しかし、神道における重要な要素=「神憑り」的な側面を、葦津が忘れてゐた事はなく、ただ、論爭の場においては、或は批評の場においては、敢て封印してゐたに過ぎない。この事は葦津の著作集における解説で指摘されてゐる。葦津は最後まで「神憑り」的な態度を・宗教人の宗教的な側面を匿し通した。その評論は、常に論理的な――と言ふより、缺點を突込まれないやうな、現實に通用し得る、と云ふ意味で現實的な――内容で、理知的・理性的な印象を讀み手に與へた。主にイデオロギーに基いて理論を構築するタイプの左翼思想家から、葦津は「狡猾」な思想家とすら思はれてゐた。

葦津は、例へば法制の面では、現行憲法無效論を唱へる井上孚麿と、現行憲法を欽定憲法として認める大石義雄との間に立つて、兩者の主張に理解を示し、一方に加擔はしない態度をとつた。思想的にはイデオロギー的偏りを避け、不確實なものには賛成せず、穩健な立場から急進的な主張を抑制する方針をとつた。この點、大變現實主義的な思想家であつたと言へる。が、葦津においては、思想家としての立場と云ふものは所詮、意圖的に採用されたものに過ぎず、本質的には重要なものでなかつた。

戰後神道の再出發に當つては、折口信夫と柳田國男を排除する方針をとつた。葦津は飽くまで戰前の神道を(正の面も負の面も含めて)引繼ぎ、後世に引渡す事こそが使命であると信じてゐた。それは、國家神道と呼ばれた近代の神道の機能であつた國家鎮護の祭祀としての側面を繼續して保持しつゝ、國民全體との連携を強化して行かうと云ふもので、それは柳田における「常民」思想と相容れるものでなかつたのは明かである。柳田や折口の「神道」は、國家ではなく、庶民・地域共同體における信仰を主體とするもので、戰前の國家神道とは理論的に異るものであつた(少くとも葦津はさう認識した)。さうした立場がある事、またさうした考へ方が重要である事は理解した上で、しかし葦津はさうした柳田等の態度が一面戰後の風潮に阿るものだとして受容れられなかつた。戰前と戰後の斷絶を肯定する態度を、葦津は神道に許さなかつたのである。柳田等の態度が或意味單純な反近代の思想であつたのに對し、葦津の態度は歴史的な一貫性を重んずるものであつた。

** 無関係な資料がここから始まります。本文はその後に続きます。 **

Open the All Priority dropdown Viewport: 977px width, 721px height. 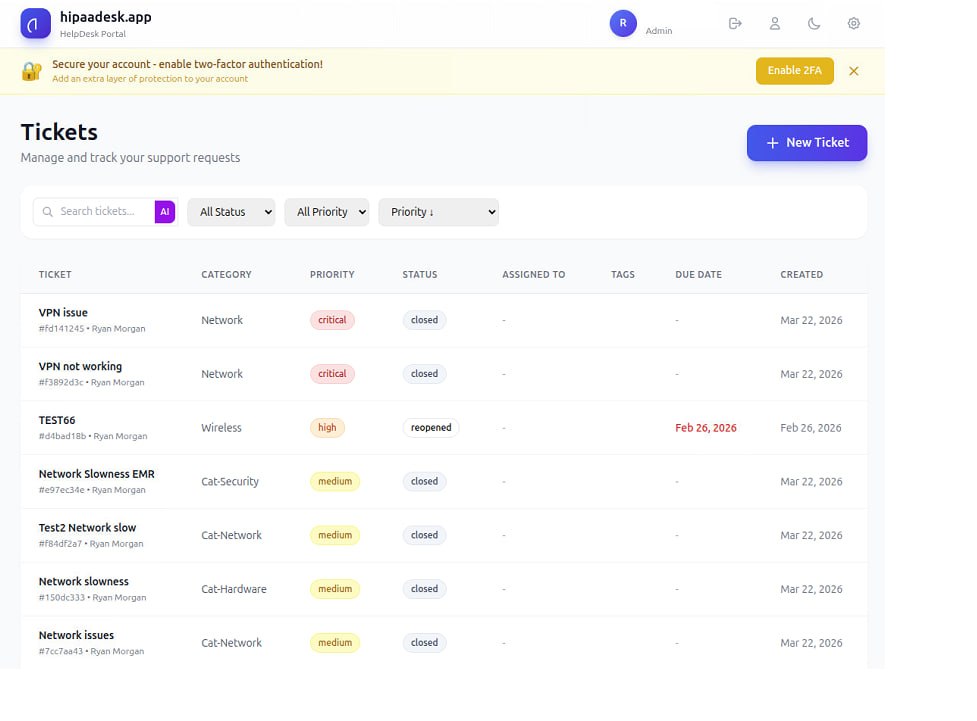pos(327,211)
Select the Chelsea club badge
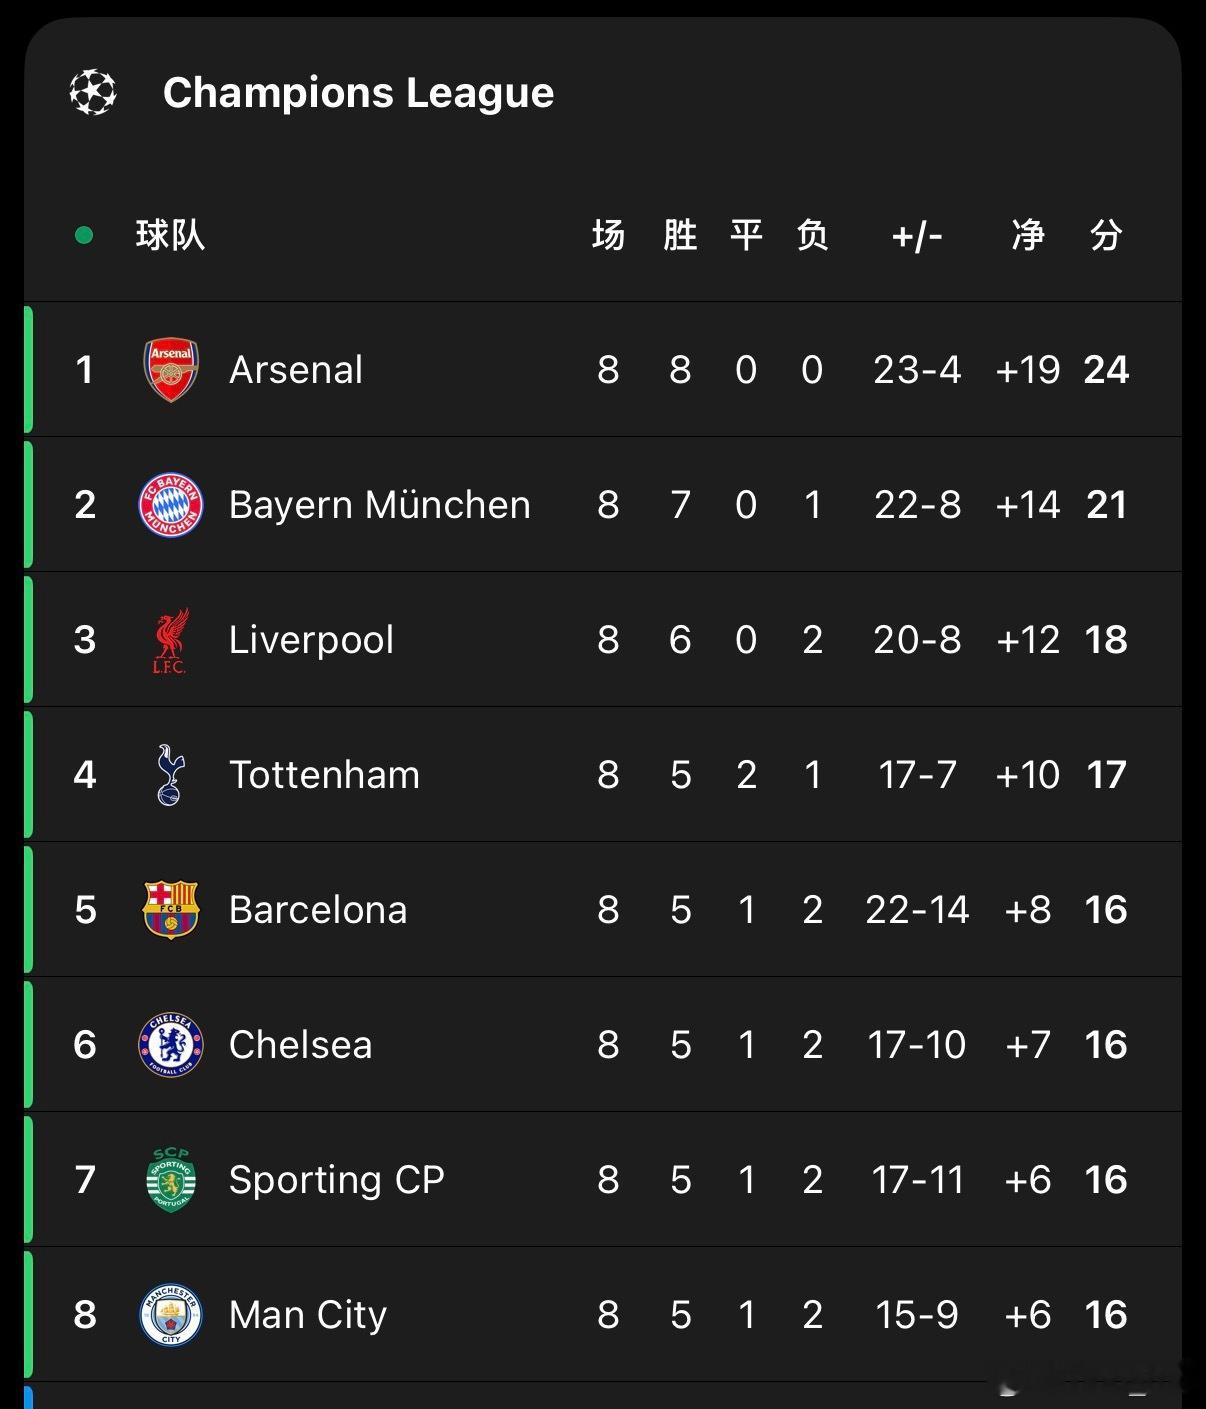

斯うした態度が、戰後の神道を確立する爲の戰術であつた事は否めず、その點で葦津は「偉大な運動家」であつた訣だが、同時に「運動家」に徹した背後で葦津が最後まで宗教的な側面を匿し續けたのは、寧ろより注目すべき事實であると思はれる。さすがに神社新報社の選集の解説ではさうした事柄に注意を促してゐるが、神道家としての葦津は案外世間から見過ごされて來たやうに思はれる。最近葦津の著作を復刊した「葦津珍彦の主張」シリーズでも最終卷で從來「封印」されて來た葦津の文章を收めて、從來の一般的な葦津觀の修正を試みてゐる。